Write out exactly, please, every line from the beginning of the entries to the line holding "translate (165, 1342)", and no pictures.

╭─ SUPPLIED INFORMATION

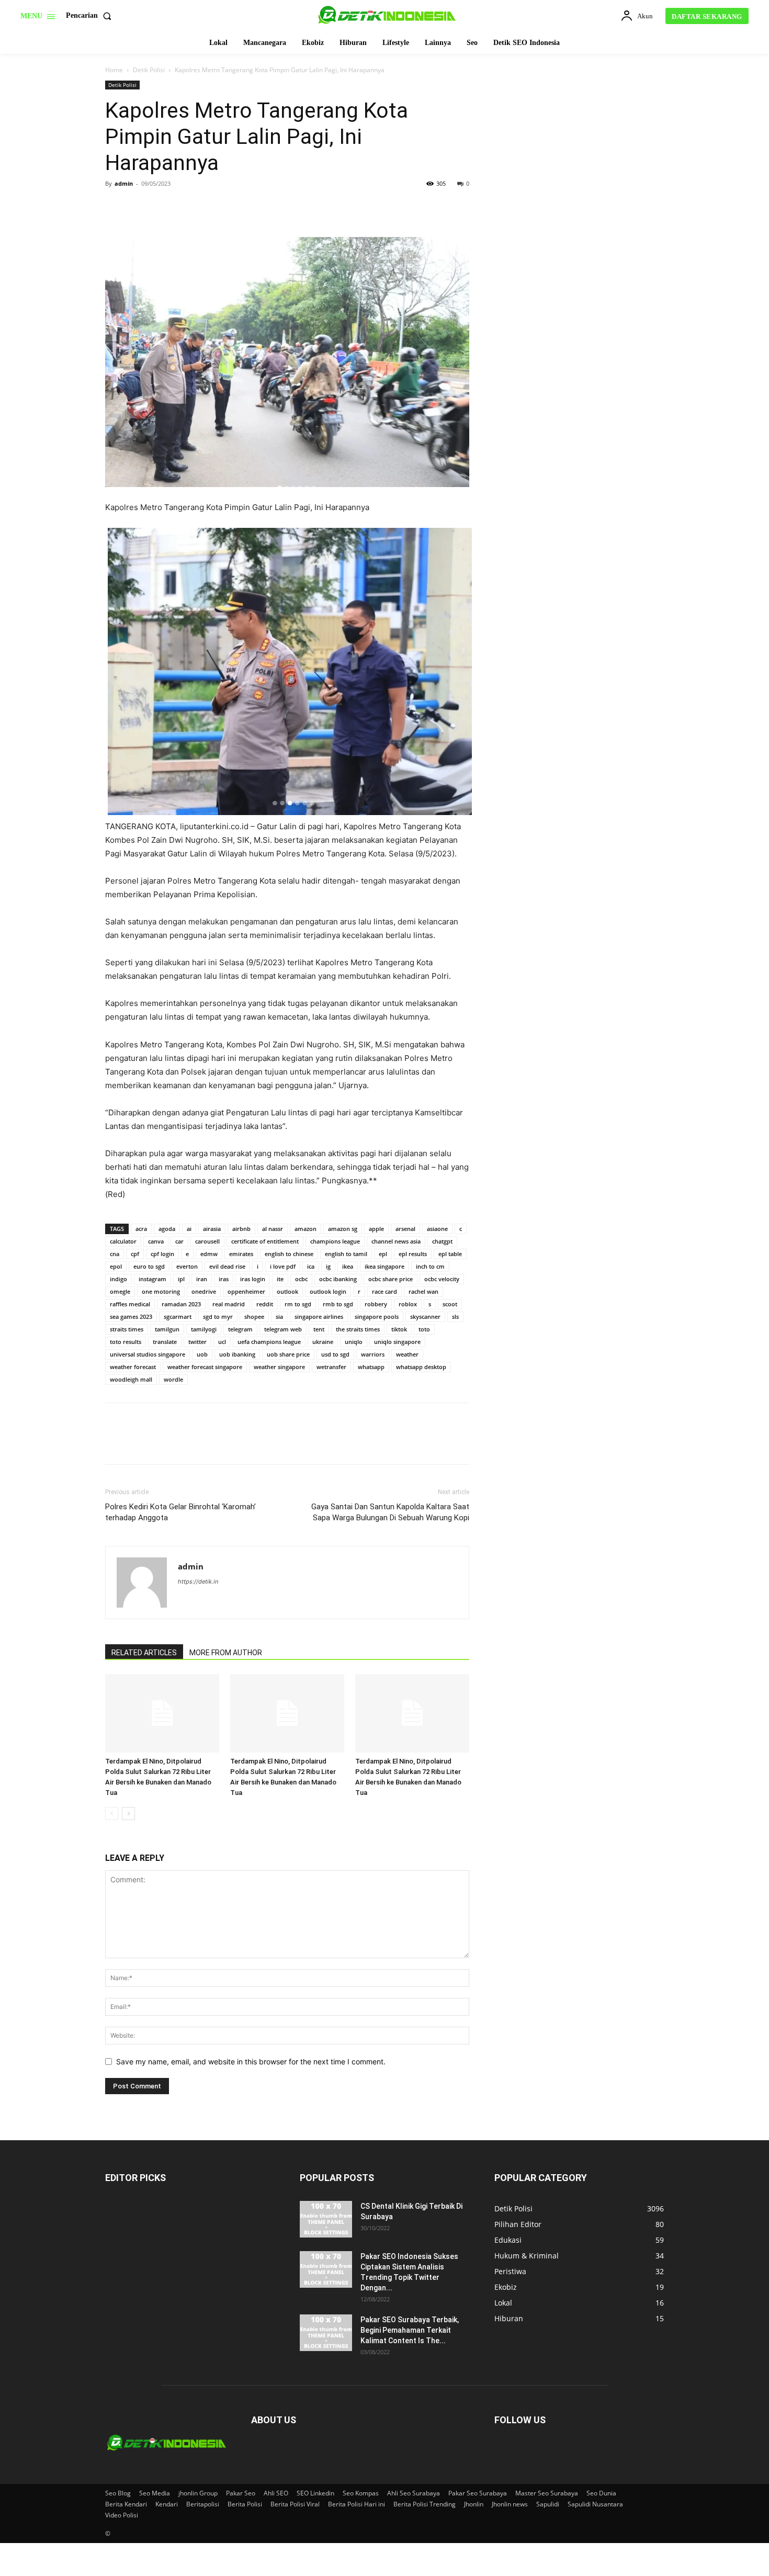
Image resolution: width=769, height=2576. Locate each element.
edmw (209, 1254)
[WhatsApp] (187, 207)
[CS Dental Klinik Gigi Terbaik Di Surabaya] (326, 2219)
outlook (287, 1291)
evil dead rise (227, 1266)
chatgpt (442, 1241)
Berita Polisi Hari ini (356, 2504)
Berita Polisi (245, 2504)
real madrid (228, 1304)
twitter (197, 1342)
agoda (167, 1229)
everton (187, 1266)
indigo (118, 1279)
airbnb (241, 1229)
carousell (207, 1241)
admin (124, 183)
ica (310, 1266)
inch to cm (430, 1266)
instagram (152, 1279)
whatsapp (371, 1367)
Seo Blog (118, 2493)
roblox (408, 1304)
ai (189, 1229)
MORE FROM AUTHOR (225, 1652)
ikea (347, 1266)
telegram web (283, 1329)
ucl (222, 1342)
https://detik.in (198, 1581)
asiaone (437, 1229)
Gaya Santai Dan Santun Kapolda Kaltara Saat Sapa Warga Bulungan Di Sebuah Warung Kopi (390, 1512)
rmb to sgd (338, 1304)
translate (165, 1342)
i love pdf (283, 1266)
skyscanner (425, 1316)
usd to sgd (335, 1354)
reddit (264, 1304)
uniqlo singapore (397, 1342)
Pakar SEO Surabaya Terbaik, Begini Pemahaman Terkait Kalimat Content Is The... (409, 2330)
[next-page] (128, 1813)
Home (114, 69)
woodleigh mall (131, 1379)
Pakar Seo (240, 2493)
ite (280, 1279)
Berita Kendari (126, 2504)
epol (116, 1266)
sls (455, 1316)
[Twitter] (139, 207)
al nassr (272, 1229)
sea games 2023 (131, 1316)
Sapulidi (547, 2504)
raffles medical (130, 1304)
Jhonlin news (510, 2504)
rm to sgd (298, 1304)
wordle (173, 1379)
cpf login (162, 1254)
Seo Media (154, 2493)
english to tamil (346, 1254)
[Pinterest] (163, 207)
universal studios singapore (147, 1354)
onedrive (203, 1291)
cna (114, 1254)
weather (407, 1354)
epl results (413, 1254)
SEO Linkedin (315, 2493)
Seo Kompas (361, 2493)
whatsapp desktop (421, 1367)
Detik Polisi (149, 69)
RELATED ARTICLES (144, 1652)
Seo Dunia (601, 2493)
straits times (126, 1329)
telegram (240, 1329)
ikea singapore (384, 1266)
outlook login (328, 1291)
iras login (252, 1279)
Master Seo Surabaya (546, 2493)
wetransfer (331, 1367)
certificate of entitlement (265, 1241)
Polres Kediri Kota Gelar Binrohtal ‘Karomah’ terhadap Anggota (180, 1512)
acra (141, 1229)
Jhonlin (473, 2504)
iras (224, 1279)
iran (201, 1279)
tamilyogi (204, 1329)
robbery (376, 1304)
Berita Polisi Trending (424, 2504)
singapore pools (377, 1316)
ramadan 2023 (181, 1304)
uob (202, 1354)
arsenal (405, 1229)
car (179, 1241)
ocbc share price (390, 1279)
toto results (125, 1342)
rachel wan (423, 1291)
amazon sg (342, 1229)
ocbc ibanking (338, 1279)
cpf (135, 1254)
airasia (212, 1229)
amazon (305, 1229)
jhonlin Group (198, 2493)
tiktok (399, 1329)
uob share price (288, 1354)
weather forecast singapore (204, 1367)
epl (383, 1254)
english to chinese (289, 1254)
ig (328, 1266)
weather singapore (279, 1367)
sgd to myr (218, 1316)
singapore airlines (319, 1316)
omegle (120, 1291)
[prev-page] (111, 1813)
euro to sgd (149, 1266)
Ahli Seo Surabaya (413, 2493)
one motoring (161, 1291)
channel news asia (396, 1241)
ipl (181, 1279)
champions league (335, 1241)
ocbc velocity (441, 1279)
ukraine (322, 1342)
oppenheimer (246, 1291)
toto (424, 1329)
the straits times (358, 1329)
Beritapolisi (202, 2504)
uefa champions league (269, 1342)
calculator (123, 1241)
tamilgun (167, 1329)
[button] (91, 16)
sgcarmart (177, 1316)
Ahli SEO (276, 2493)
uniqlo (354, 1342)
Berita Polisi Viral (295, 2504)
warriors (372, 1354)
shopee (254, 1316)
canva (156, 1241)
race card (384, 1291)
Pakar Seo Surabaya (477, 2493)
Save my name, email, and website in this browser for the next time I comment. (251, 2061)
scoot (450, 1304)
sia (279, 1316)
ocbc (301, 1279)
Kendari (166, 2504)
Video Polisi (121, 2515)
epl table (450, 1254)
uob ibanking (237, 1354)
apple (376, 1229)
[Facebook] (115, 207)
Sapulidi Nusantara (595, 2504)
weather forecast (133, 1367)
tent (318, 1329)
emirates (241, 1254)
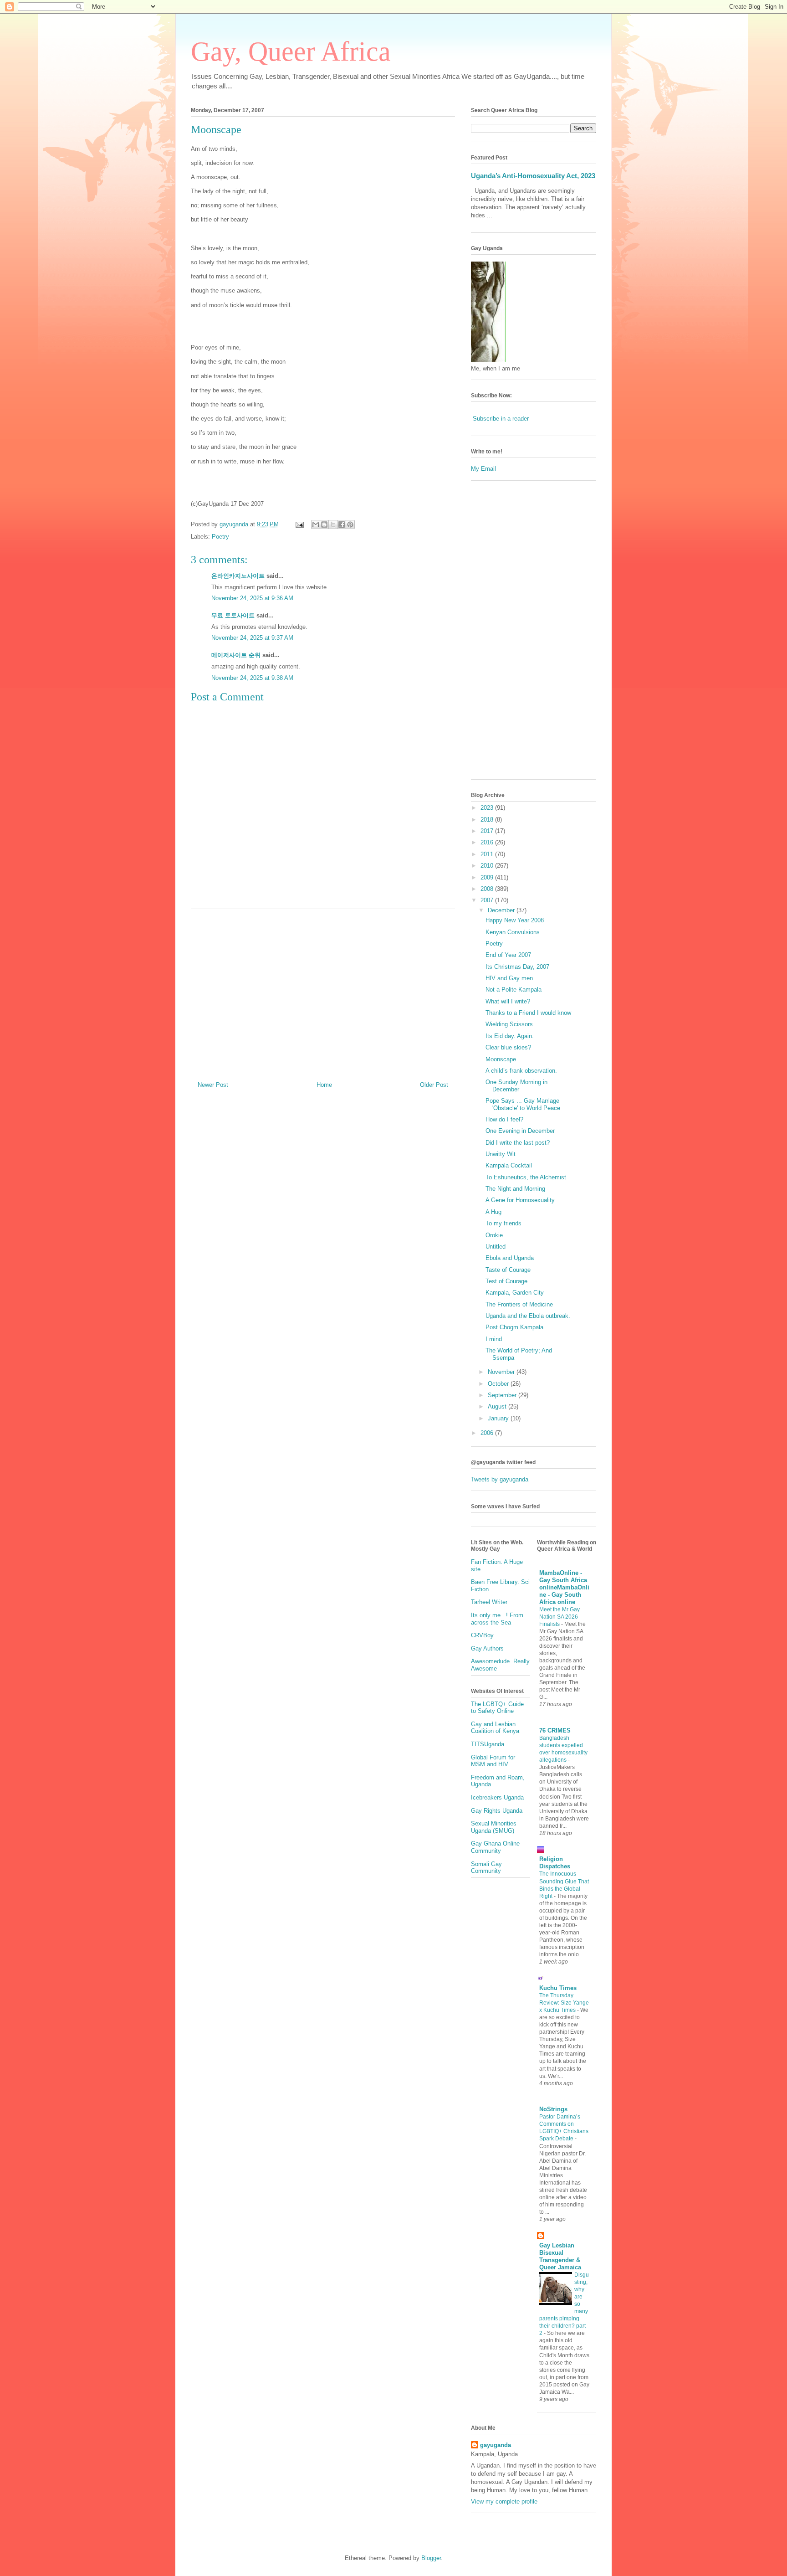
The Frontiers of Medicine (519, 1304)
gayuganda (495, 2445)
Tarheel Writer (489, 1602)
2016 (487, 842)
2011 (487, 854)
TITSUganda (487, 1744)
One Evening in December (520, 1130)
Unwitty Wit (500, 1154)
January (499, 1418)
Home (324, 1084)
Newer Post (213, 1084)
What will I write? (507, 1001)
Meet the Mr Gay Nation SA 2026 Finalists (559, 1616)
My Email (483, 468)
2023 (487, 807)
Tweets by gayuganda (499, 1479)
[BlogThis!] (324, 524)
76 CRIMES (555, 1730)
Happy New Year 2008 (514, 920)
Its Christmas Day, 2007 (517, 966)
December (502, 910)
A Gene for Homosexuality (520, 1200)
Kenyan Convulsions (512, 932)
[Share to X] (332, 524)
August (498, 1406)
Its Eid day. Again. (509, 1036)
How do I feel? (504, 1119)
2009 (487, 877)
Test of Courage (506, 1281)
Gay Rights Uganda (496, 1810)
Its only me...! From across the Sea (497, 1619)
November (502, 1371)
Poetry (220, 536)
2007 (487, 900)
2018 (487, 819)
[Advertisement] (323, 992)
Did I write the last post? (517, 1142)
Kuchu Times (558, 1988)
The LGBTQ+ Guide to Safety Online (497, 1708)
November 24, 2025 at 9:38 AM (252, 677)
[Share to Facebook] (341, 524)
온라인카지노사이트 (238, 575)
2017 (487, 831)
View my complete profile (504, 2501)
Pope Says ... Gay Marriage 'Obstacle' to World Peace (522, 1104)
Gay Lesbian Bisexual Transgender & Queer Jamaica (560, 2256)
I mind (493, 1339)
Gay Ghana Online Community (495, 1847)
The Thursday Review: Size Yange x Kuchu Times (564, 2002)
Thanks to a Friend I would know (528, 1012)
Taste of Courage (508, 1269)
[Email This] (315, 524)
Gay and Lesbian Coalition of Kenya (495, 1728)
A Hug (493, 1211)
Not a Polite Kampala (513, 989)
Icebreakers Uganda (497, 1797)
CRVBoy (482, 1635)
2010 (487, 865)
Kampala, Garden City (514, 1292)
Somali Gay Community (486, 1868)
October (499, 1383)
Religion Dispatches (554, 1863)
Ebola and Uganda (509, 1258)
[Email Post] (299, 524)
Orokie (494, 1235)
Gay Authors (487, 1648)
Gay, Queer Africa (291, 51)
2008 (487, 888)
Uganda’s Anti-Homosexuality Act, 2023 (533, 176)
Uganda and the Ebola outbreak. (527, 1315)
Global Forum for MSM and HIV (493, 1761)
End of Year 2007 (508, 954)
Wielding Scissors (509, 1024)
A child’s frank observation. (521, 1070)
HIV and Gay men (509, 978)
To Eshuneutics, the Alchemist (525, 1177)
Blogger (431, 2558)
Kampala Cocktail (508, 1165)
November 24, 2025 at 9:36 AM (252, 598)
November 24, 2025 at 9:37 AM (252, 637)
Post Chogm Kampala (514, 1327)
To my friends (503, 1223)
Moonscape (500, 1059)
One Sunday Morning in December (516, 1086)
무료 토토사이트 (233, 615)
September (503, 1395)
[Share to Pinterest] (350, 524)
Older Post (434, 1084)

╰─

**SOLUTION BELOW**
Image resolution: width=769, height=2576. Locate each element.
edmw (209, 1254)
[WhatsApp] (187, 207)
[CS Dental Klinik Gigi Terbaik Di Surabaya] (326, 2219)
outlook (287, 1291)
evil dead rise (227, 1266)
chatgpt (442, 1241)
Berita Polisi Hari ini (356, 2504)
Berita Polisi (245, 2504)
real madrid (228, 1304)
twitter (197, 1342)
agoda (167, 1229)
everton (187, 1266)
indigo (118, 1279)
airbnb (241, 1229)
carousell (207, 1241)
admin (124, 183)
ica (310, 1266)
inch to cm (430, 1266)
instagram (152, 1279)
whatsapp (371, 1367)
Seo Blog (118, 2493)
roblox (408, 1304)
ai (189, 1229)
MORE FROM AUTHOR (225, 1652)
ikea (347, 1266)
telegram web (283, 1329)
ucl (222, 1342)
https://detik.in (198, 1581)
asiaone (437, 1229)
Gaya Santai Dan Santun Kapolda Kaltara Saat Sapa Warga Bulungan Di Sebuah Warung Kopi (390, 1512)
rmb to sgd (338, 1304)
translate (165, 1342)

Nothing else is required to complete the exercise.